When giving directions, immigrant workers in Roquetas also use physical gestures such as pointing their finger or glancing towards a certain area. These physical gestures are in many cases the only way for an interlocutor to know what location or direction is being referred to. For example, when asked to give directions to the nearest bus stop, an immigrant worker in Roquetas may say Marcha así y a la derecha 'Go there, to the right', accompanied by a gesture pointing to a certain area.

=== Reduplication ===
In the phrase Llueve, poco poco 'It rains very little' documented by (Haselow 2009), the speaker expresses intensification by reduplicating the adverb poco instead of by using the adverb muy 'very'.

==Vocabulary==
Most migrants in Roquetas have an active Spanish vocabulary of no more than forty different words. The most commonly used nouns have to do with either aspects of work, or with the physical environment and directions.

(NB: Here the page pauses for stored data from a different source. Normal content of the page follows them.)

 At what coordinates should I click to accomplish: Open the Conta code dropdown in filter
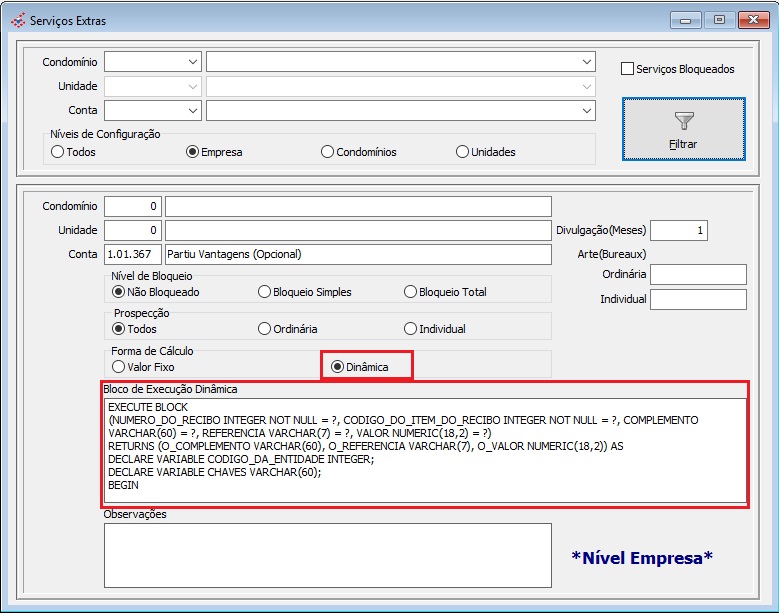coord(192,110)
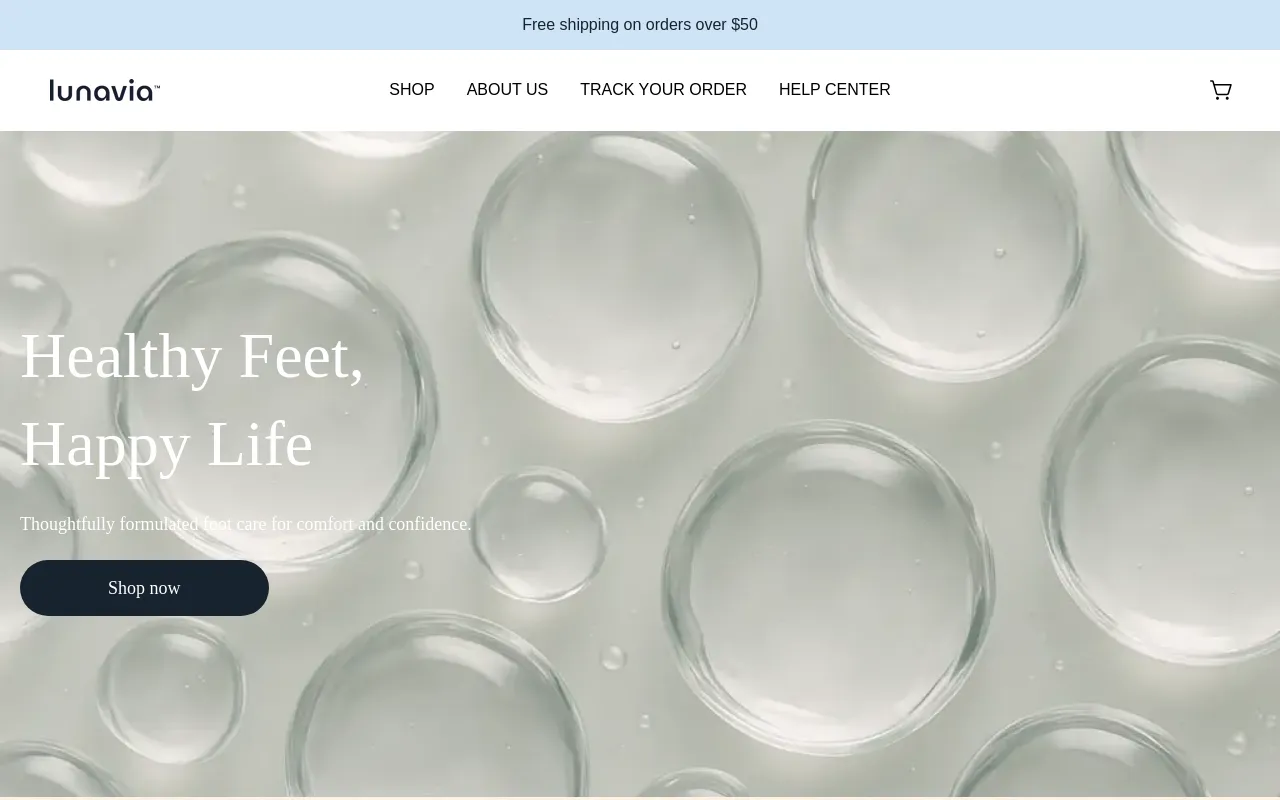Click empty header space left of cart
The height and width of the screenshot is (800, 1280).
[1050, 90]
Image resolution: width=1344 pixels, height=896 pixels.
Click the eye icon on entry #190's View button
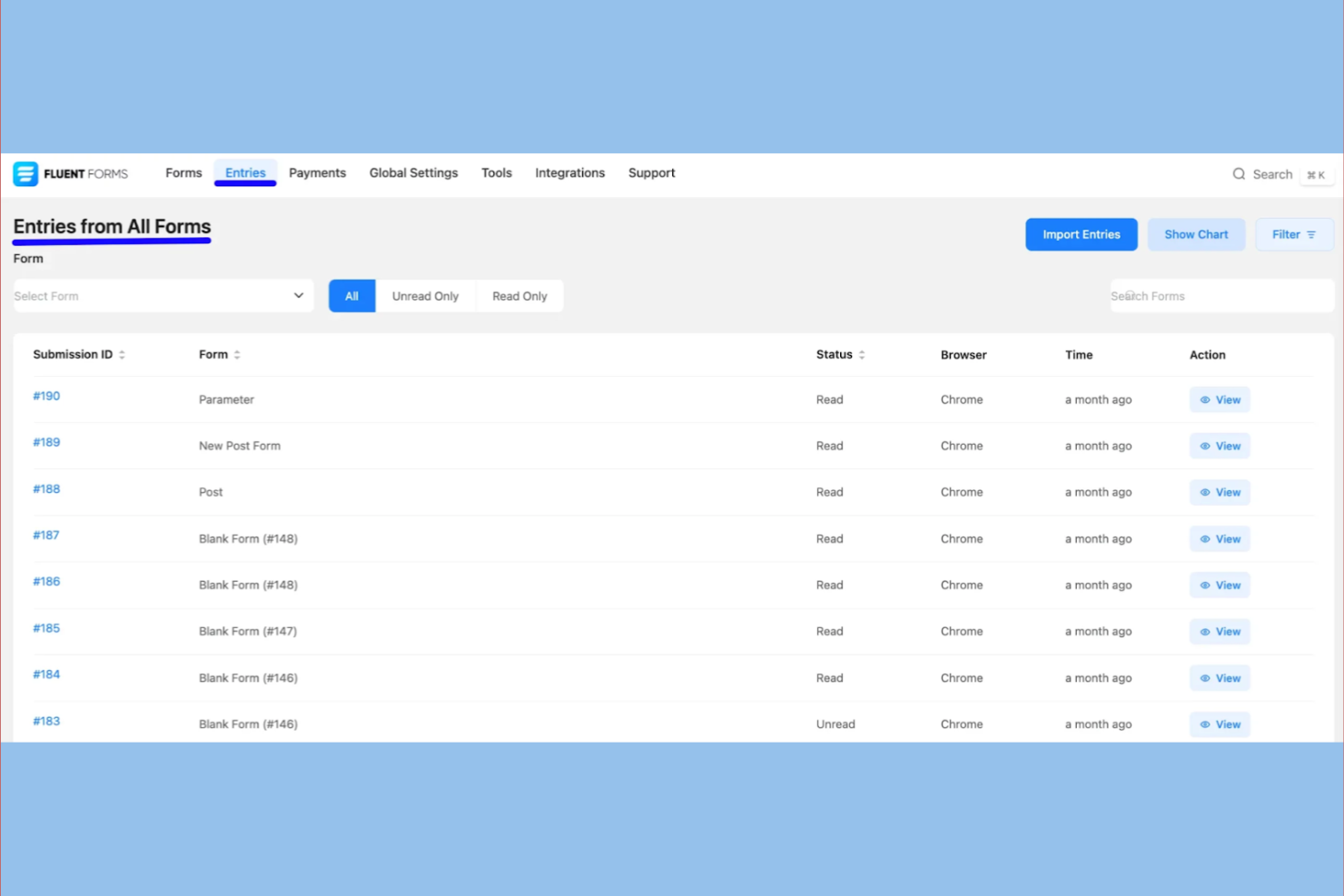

While most verbs are exclusively used only in the third-person present singular form, the verbs comer 'eat' and duchar 'shower' actually are quite often used in the infinitive, especially in the expressions para comer 'for eating' and para duchar 'for showering'. (Haselow 2004) only found two interjections in Roquetas Pidgin Spanish, hola and ¡hombre!, and no profanity.

=== Lack of antonyms ===
The speech of the migrant workers in Roquetas generally avoids antonyms, instead preferring simple negations. For example, while abajo 'down' is widely used in Roquetas Pidgin Spanish, its opposite arriba 'up' is almost entirely absent. Instead, speakers of Roquetas Pidgin use no abajo to mean 'up'. Similarly, a la izquierda 'to the left' is replaced by no a la derecha 'not to the right', and pequeño 'small' is replaced by no grande 'not big'. Some other examples are bueno/no bueno 'good/not good' and todos/no todos 'all/not all'. The one case of antonymy found in the lexicon is that of mucho 'a lot' and poco 'a little'.

=== Semantics ===
Given the general paucity of words in Roquetas Pidgin, many terms have had their meanings expanded. The term marchar is used for any human movement. The preference for marchar may be due to its regular conjugation, since most other verbs related to human movement are conjugated irregularly, and Roquetas Pidgin Spanish eliminates all verbal inflection, using verbs only in the present third-person singular form. Similarly, hablar replaces all other verbs related to communication. For example: Yo habla no 'I say no', with a third-person verb form and use of hablar instead of decir 'to say', Yo marcha mañana aquí 'I am coming here tomorrow', with a third-person form and marchar instead of venir 'to come'.